Nonprofits operate in an increasingly competitive environment. The demand for their services always outstrips the money available to support their causes. Therefore, to stay relevant, today’s nonprofits frequently invest energy in various strategic planning exercises to survey the landscape on which they operate. A SWOT analysis is a common technique they use to understand their internal strengths (S) and weaknesses (W) and to identify the external opportunities (O) and threats (T). Conducting a SWOT analysis is fairly straightforward. Nonprofit leaders should assemble their best and most engaged strategic thinkers, such as the board and executive management staff, to discuss and brainstorm about four critical areas. Create a four-quadrant matrix for them to view. Label the upper left box “Strengths,” the upper right “Weaknesses,” the lower left “Opportunities,” and the lower right “Weaknesses.”
Each element of the organization’s mission and strategic plan should have a separate SWOT analysis. Therefore, under the strengths label, your team should identify the positive factors associated with the element being examined. For example, the nonprofit might offer a new, innovative product or service, or it might have an extensive network through which it can share resources and communicate about its services. Other strengths can include its location, its funder base and its expertise. Many larger nonprofits also enjoy a long history which affords them a good, solid reputation in their communities. These strengths can be harnessed to execute new plans for the nonprofit’s future.
Remember to focus on internal deficits that make up weaknesses in a nonprofit SWOT analysis. Typical weaknesses include small staffs and scant resources. If a nonprofit wants to deliver services to 100,000 people as part of its strategic plan, weaknesses like these need to be considered. Other less noticeable weaknesses include being not so unique, a board that has little resource development experience, and an unclear mission. In addition, having had bad press or any recent damage to reputation can be a severe weakness that is hard to overcome.

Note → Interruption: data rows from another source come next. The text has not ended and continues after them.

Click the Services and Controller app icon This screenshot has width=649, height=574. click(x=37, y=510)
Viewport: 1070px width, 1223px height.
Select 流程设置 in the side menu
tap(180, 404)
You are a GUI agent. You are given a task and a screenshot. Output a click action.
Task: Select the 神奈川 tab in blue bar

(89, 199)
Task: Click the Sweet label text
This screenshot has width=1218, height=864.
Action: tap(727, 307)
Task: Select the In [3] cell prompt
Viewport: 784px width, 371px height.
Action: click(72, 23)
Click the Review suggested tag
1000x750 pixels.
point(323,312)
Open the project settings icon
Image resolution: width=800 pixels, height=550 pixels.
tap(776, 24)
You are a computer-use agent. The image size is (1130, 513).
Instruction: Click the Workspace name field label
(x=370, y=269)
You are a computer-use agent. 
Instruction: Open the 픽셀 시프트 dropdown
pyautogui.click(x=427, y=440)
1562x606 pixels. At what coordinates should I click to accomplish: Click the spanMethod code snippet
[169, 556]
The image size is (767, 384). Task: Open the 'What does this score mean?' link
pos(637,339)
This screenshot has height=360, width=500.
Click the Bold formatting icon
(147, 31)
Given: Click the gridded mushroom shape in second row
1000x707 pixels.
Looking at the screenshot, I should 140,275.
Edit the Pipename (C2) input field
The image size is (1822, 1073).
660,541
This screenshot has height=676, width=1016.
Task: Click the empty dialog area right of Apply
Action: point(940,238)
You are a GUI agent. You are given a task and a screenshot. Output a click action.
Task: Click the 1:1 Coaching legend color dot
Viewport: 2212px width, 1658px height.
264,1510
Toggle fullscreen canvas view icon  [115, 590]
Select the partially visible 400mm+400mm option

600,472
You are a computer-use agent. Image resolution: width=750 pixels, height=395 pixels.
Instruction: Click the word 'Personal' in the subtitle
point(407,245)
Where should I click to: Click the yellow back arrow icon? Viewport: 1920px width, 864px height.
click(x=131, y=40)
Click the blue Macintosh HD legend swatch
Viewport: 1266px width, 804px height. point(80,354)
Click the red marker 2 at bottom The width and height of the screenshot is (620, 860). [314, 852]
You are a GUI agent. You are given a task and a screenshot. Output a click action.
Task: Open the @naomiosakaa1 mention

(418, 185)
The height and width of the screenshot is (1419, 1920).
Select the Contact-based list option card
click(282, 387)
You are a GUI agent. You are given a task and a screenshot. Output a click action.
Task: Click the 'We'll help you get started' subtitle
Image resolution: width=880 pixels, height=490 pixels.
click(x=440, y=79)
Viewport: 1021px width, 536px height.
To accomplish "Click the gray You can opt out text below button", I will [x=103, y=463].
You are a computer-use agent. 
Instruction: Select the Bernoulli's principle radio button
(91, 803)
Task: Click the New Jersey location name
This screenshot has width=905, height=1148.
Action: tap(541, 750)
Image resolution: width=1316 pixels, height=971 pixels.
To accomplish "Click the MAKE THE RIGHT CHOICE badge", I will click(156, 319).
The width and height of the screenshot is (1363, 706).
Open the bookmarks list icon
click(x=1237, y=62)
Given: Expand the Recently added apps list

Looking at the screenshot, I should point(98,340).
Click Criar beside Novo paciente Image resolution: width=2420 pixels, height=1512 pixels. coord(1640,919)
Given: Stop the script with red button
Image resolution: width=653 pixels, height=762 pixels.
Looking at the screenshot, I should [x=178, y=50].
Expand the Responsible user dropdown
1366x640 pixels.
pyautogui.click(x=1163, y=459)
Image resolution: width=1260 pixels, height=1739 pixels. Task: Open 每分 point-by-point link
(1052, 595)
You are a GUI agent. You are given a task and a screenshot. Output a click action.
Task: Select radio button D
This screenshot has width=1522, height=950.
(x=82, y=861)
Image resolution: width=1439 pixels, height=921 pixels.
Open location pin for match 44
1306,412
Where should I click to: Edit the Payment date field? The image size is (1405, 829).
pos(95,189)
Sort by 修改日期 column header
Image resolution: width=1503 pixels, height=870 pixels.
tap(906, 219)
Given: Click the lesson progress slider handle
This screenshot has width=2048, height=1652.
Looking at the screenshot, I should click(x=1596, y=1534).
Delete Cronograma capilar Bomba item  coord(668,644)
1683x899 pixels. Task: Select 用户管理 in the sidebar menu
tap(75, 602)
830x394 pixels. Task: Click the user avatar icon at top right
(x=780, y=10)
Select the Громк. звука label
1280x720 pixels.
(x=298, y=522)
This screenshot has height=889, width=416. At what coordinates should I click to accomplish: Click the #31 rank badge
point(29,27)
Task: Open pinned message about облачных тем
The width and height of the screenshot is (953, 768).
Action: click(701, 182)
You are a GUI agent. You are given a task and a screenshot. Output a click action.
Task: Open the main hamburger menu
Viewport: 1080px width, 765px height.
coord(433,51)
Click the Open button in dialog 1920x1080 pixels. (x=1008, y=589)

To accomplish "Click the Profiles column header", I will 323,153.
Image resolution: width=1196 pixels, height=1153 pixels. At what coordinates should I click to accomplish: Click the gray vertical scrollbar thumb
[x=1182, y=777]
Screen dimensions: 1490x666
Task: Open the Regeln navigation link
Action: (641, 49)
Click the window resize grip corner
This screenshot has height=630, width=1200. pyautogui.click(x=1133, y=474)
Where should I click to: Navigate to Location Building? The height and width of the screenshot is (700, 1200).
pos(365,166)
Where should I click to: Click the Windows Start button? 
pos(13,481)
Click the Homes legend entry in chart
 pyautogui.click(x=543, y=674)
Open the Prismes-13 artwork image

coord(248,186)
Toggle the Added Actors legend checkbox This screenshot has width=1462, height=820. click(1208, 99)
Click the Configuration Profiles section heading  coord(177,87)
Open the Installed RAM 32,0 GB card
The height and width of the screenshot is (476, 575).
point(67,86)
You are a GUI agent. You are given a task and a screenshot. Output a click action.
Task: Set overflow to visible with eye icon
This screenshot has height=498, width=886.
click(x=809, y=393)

The strategic thinkers must do an environmental scan and begin looking outside for the factors that help and hurt its chances of successfully implementing its plans. Opportunities can be developed by doing a needs assessment of the community or population your nonprofit serves. Are there emerging needs that no other nonprofits are fulfilling? For example, many nonprofits found niches in assisting families with rising unemployment and foreclosures in the recent economic downturn. Likewise, others have filled the spaces left by nonprofits that also faltered in the economy. Even in a saturated nonprofit market, opportunity lies in joining forces. If you merge or form an alliance with like-minded organizations, the banded effort could reach more people and share the funding.
Just because they don’t operate to produce a profit doesn’t mean nonprofits don’t have competitors. Threats that nonprofits typically encounter include very large nonprofits expanding into their base service areas and other nonprofits producing the same services. In addition, foundations frequently cut back on funding or change their own priorities. Donors also experience “fatigue” and stop giving, or give a smaller amount.
The goal of SWOT analysis is to help nonprofits produce an action plan to support what works, change what doesn't, seize on opportunities and minimize the threats to its operations. It will be almost impossible to have staying power in today's competitive funding environment without conducting this type of assessment at regular intervals, usually about five years.
Useful Topics for Nonprofits
Inherent to nonprofit operations is a constant tug-of-war between its mission and what it has the capacity to do based on its resources and environment. SWOT analyses clarify strategic plans and offer directions for the future. Still there are important issues that govern nonprofits that must be considered in SWOTs, including how plans align with mission, budget constraints, competitive position, programming and communications capacity, and funding and resource maximization.